McGee returns from giving Abby her Caf-Pow! and sits behind his desk, picking up a doughnut as he does so. Ziva taps at her keyboard, but her eyes are on McGee, which in turn makes Tony glance between the two curiously. He looks to Ziva with a question on his lips but she silences him with a look. There is half a heartbeat's pause; and McGee whips round and glares at Tony.

'You put toothpaste in my doughnut?'

He didn't, but he sure as hell knows who did. He walks over to the desk where she's trying and failing to hide a grin so wide he can see the caps on her molars. She looks up at him, biting hard on her cheek.

'You have learnt well, my child,' he says dramatically in his best Zulu voice, and does a mock bow, holding his hands together as though in prayer. Her grin widens, his grin widens, and before either of them can do anything about it, they have collapsed in fits of hysterical laughter.
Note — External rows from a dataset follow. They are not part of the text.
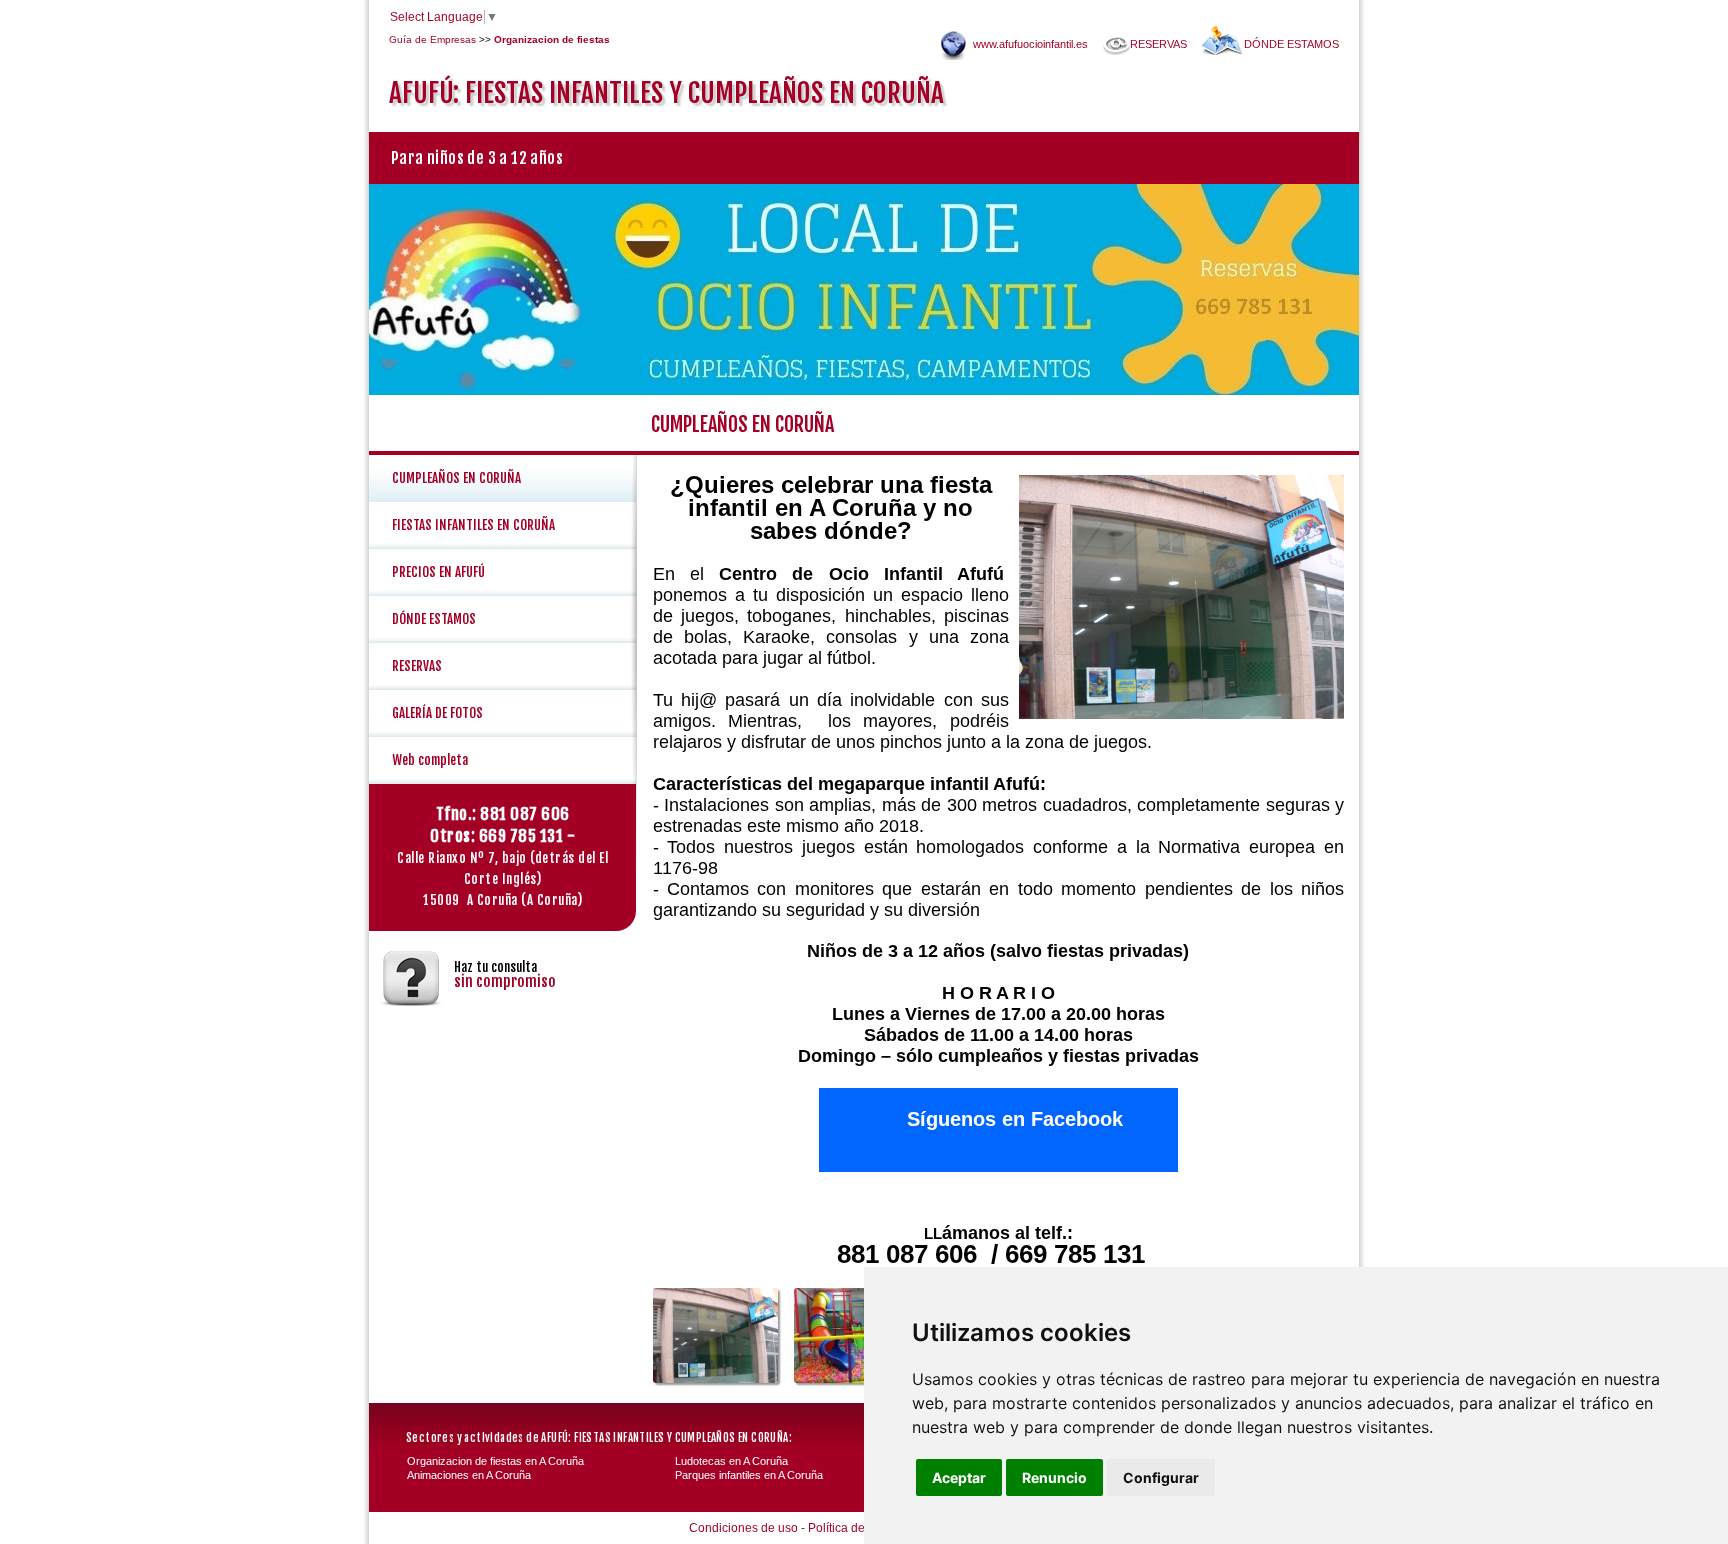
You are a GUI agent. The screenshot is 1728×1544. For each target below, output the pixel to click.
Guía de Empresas (432, 39)
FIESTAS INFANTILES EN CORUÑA (473, 525)
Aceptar (959, 1477)
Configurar (1161, 1477)
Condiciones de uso (743, 1528)
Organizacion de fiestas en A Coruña (495, 1461)
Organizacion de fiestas (552, 39)
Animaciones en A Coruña (469, 1475)
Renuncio (1054, 1477)
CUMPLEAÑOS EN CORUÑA (456, 478)
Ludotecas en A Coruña (731, 1461)
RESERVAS (1158, 44)
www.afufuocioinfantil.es (1030, 44)
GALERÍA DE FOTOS (437, 713)
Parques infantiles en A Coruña (749, 1475)
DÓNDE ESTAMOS (1291, 44)
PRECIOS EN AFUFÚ (438, 572)
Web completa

They laugh because of McGee; because the coffee always tastes so damn awful; because he got drunk; because he cannot fix this; because she almost wore his shirt; because the emotion, rooted deep between them, has to escape somehow. They attract attention from bewildered teams all over the room, which instead of sobering them makes them laugh even harder. They laugh and laugh and laugh, collapsing into each other's embrace, shaking so hard McGee begins to worry about their mental health. When breath has been caught and composure maintained, they sink down into their respective chairs, Ziva grinning like a Cheshire cat, him revelling in the fact he still has the capacity to laugh like an idiot.

Gibbs breezes through the bullpen.

'Gear up. We've got another body.'

And just like that, six words they've heard a million times change the landscape.